ROANOKE TIMES

                         Roanoke Times
                 Copyright (c) 1995, Landmark Communications, Inc.

DATE: WEDNESDAY, December 7, 1994                   TAG: 9412070110
SECTION: CURRENT                    PAGE: NRV-2   EDITION: NEW RIVER VALLEY 
SOURCE: BRIAN KELLEY STAFF WRITER
DATELINE: CHRISTIANSBURG                                LENGTH: Medium


HEARING ON NEW TRASH GROUP SET

Montgomery County,Virginia Tech and town leaders will gather Thursday to hear from the public before launching a new effort to regionalize trash collection in the New River Valley's most populous county.

The unique meeting begins at 7:30 p.m. Thursday on the third floor of the Montgomery County Courthouse in Christiansburg.

The idea is to pull the county, Tech, Blacksburg and Christiansburg into one new entity - to be called the Montgomery Regional Solid Waste Authority - that will be responsible for disposing of trash in Montgomery.

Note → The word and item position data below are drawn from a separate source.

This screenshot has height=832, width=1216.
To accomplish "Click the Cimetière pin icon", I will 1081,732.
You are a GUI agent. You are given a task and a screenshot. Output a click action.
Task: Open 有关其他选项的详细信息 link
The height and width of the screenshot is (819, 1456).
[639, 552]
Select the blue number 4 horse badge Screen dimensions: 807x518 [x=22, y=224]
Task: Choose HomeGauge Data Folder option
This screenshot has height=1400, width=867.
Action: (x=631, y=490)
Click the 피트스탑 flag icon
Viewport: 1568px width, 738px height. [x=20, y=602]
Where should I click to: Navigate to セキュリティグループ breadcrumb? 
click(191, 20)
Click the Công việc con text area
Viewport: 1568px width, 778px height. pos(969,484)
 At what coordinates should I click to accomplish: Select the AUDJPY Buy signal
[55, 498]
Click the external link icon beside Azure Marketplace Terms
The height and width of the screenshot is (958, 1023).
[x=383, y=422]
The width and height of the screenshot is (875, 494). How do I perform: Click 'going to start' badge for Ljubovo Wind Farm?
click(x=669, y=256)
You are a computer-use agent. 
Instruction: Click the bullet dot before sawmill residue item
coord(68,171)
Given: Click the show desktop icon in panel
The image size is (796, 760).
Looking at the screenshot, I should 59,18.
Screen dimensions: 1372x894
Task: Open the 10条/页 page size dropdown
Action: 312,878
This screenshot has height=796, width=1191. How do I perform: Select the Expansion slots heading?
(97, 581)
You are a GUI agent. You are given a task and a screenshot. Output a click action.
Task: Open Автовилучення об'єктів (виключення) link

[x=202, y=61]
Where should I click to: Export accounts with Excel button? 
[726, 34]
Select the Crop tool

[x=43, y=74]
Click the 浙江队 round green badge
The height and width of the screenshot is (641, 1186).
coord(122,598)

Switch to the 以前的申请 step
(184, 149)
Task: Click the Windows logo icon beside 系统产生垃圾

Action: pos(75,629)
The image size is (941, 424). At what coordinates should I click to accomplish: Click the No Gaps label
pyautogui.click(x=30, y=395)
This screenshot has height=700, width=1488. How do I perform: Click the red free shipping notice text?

That achieved, the next step will be having the Montgomery trash authority join the existing New River Resource Authority in its plans to open a new landfill in Pulaski County later this decade.

The proposed new authority is "one of the most important things that this county has done in the last 20 years," said Larry Linkous, Montgomery Board of Supervisors chairman.

That's because the authority could be a tangible example of regional cooperation that could save money for everyone involved, Linkous said.

"I hope this goes forward," he said. "I think everyone feels like I do that you have to think regionally."

Under the proposal, the new authority would take control of Montgomery's existing Mid-County Landfill by July. The Montgomery Regional Solid Waste Authority itself would be controlled by a five-member board including Adele Schirmer, Blacksburg's director of planning and engineering; John Lemley, Christiansburg's town manager; Montgomery Supervisor Joe Gorman; and Spencer Hall, Tech's assistant vice president for facilities. Those four members would appoint a fifth member.

Montgomery's current landfill, located northeast of the Marketplace shopping center and New River Valley Mall, is self-supporting through the fees charged to dump trash. But it is expected to run out of space later this decade.

The county's long-term trash solution is the proposed Cloyds Mountain landfill in Pulaski. The New River Resource Authority operates the Ingles Mountain landfill in Radford, but is in the process of condemning property for the new facility. The resource authority is made up of the governments of Radford, Pulaski County, and the towns of Dublin and Pulaski.

Before the Montgomery Regional Solid Waste Authority can join the New River authority, the General Assembly will have to modify state law that restricts one authority from joining another. Del. Jim Shuler, D-Blacksburg, and Del. Morgan Griffith, R-Salem, who represent portions of Montgomery, have both said they don't anticipate major problems getting that change approved this winter.